In vitro screening in cervical cancer cells of anti-cancer compounds derived from Cameroonian plants

Abstract

Cervical cancer is a public female health burden, especially in Africa, and is mainly caused by infection with HPV in which unvaccinated cases allow the development of malignancy and ultimately angiogenesis and metastasis. Apoptosis, which is often evaded in cancer, is a popular targeted mechanism of current and potential anti-cancer drugs. However, cytotoxic cervical cancer therapies, such as platinum-based chemo- and radiotherapy, also elicits non-selective and systemic toxicity and temporarily subdues advanced cancers into remission with unexpected relapse.

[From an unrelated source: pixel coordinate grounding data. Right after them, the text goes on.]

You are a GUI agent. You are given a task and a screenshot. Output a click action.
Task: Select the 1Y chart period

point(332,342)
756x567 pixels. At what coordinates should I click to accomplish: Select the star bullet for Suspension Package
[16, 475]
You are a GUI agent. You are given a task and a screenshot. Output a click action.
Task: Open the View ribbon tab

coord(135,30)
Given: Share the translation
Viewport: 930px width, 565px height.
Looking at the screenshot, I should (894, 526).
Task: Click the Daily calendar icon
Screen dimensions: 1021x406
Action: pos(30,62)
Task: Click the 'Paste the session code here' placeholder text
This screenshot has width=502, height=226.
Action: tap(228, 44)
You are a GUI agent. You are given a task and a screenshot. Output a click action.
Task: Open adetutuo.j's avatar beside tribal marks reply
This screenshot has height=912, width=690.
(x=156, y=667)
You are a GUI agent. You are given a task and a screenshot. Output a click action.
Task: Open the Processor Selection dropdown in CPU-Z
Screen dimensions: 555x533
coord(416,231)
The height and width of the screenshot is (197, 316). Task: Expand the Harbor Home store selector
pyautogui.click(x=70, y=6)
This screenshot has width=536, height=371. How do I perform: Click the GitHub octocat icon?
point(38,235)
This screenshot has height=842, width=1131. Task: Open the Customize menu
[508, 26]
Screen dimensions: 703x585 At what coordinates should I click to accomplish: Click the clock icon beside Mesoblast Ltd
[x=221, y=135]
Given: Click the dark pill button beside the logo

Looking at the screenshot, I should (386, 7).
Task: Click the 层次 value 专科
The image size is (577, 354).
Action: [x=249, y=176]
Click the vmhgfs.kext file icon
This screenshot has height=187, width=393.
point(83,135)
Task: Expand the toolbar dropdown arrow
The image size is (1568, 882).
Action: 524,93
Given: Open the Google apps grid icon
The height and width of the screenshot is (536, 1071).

In addition, treatments utilizing an apoptotic anti-cancer approach induce necrosis concomitantly which result in inflammatory side-effects. This necessitates the screening of alternative treatment regimens, such as plant secondary metabolites and their various combinations for discovery of new anti-cancer compounds or unprecedented anti-cancer potentials of old compounds. Therefore, compounds isolated from four Cameroonian plants, namely Cassia arereh, Distemonanthus benthamianus, Echinops gracilis and Rhabdophyllum affine, were screened for their individual cytotoxicities against cervical cancer cells. Compounds that showed sufficient anti-cancer and cancer-selective potentials were then further studied in combination. Initial screening revealed a terpenoid and flavonoid isolated from C. arereh (CAE21) and E. gracilis (EGF25), respectively. CAE21 and EGF25 induced strong apoptotic responses especially in combination with no necrotic response. In addition, CAE21 showed optimal oral bioavailability in silico, although EGF25 did not show the same drug-likability. CAE21 and EGF25 also demonstrated molecular bioactivities of 0.18 and 0.14 as GPCR and nuclear receptor ligands, respectively. Despite the demonstrated anti-cancer potential of CAE21 and EGF25, reproducible effects in more biological cancer models and further elucidation of apoptotic and molecular mechanisms are needed.